Segment Start: Entries provided

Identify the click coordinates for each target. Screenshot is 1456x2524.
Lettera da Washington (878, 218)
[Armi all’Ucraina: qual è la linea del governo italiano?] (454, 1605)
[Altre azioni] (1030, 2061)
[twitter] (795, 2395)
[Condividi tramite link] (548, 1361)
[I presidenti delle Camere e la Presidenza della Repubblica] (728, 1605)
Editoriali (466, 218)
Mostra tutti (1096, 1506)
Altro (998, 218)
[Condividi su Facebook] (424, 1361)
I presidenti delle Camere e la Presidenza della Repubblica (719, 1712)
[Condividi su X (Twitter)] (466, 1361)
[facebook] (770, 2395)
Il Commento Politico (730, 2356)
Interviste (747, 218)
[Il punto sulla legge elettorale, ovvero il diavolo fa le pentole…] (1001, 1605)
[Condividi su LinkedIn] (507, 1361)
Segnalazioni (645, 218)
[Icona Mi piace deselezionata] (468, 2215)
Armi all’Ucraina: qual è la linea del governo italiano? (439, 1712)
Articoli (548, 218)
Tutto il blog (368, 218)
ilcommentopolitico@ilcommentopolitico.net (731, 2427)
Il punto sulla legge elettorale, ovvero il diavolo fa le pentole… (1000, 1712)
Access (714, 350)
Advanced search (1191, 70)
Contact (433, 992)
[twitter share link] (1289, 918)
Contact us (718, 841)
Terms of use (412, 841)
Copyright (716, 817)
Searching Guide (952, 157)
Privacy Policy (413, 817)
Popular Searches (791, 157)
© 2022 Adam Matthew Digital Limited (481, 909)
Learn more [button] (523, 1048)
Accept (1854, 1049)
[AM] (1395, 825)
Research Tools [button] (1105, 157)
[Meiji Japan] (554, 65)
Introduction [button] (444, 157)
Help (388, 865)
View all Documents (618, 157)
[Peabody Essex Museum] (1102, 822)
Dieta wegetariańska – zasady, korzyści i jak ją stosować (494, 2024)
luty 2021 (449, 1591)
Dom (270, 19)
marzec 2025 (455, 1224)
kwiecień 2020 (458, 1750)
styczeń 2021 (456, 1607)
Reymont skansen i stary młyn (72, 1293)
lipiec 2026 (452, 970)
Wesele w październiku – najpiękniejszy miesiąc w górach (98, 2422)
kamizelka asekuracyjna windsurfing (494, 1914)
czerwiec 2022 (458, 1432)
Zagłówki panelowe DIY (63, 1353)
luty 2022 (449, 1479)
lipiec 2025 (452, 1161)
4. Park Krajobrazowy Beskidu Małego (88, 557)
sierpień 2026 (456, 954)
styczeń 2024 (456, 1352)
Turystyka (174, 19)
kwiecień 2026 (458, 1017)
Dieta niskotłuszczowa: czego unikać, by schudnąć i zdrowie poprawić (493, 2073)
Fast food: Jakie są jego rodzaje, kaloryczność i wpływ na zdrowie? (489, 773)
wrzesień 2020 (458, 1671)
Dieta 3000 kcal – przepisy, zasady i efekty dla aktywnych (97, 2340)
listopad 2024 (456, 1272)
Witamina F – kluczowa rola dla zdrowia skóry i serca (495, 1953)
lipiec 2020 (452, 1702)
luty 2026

Segment End: Entries provided

» Work order:
A faithful copy of the lines from the line containing "Fast food: Jakie" to the end of the data should be set down, both ends included, and nothing more.

» Problem solution:
Fast food: Jakie są jego rodzaje, kaloryczność i wpływ na zdrowie? (489, 773)
wrzesień 2020 (458, 1671)
Dieta 3000 kcal – przepisy, zasady i efekty dla aktywnych (97, 2340)
listopad 2024 (456, 1272)
Witamina F – kluczowa rola dla zdrowia skóry i serca (495, 1953)
lipiec 2020 (452, 1702)
luty 2026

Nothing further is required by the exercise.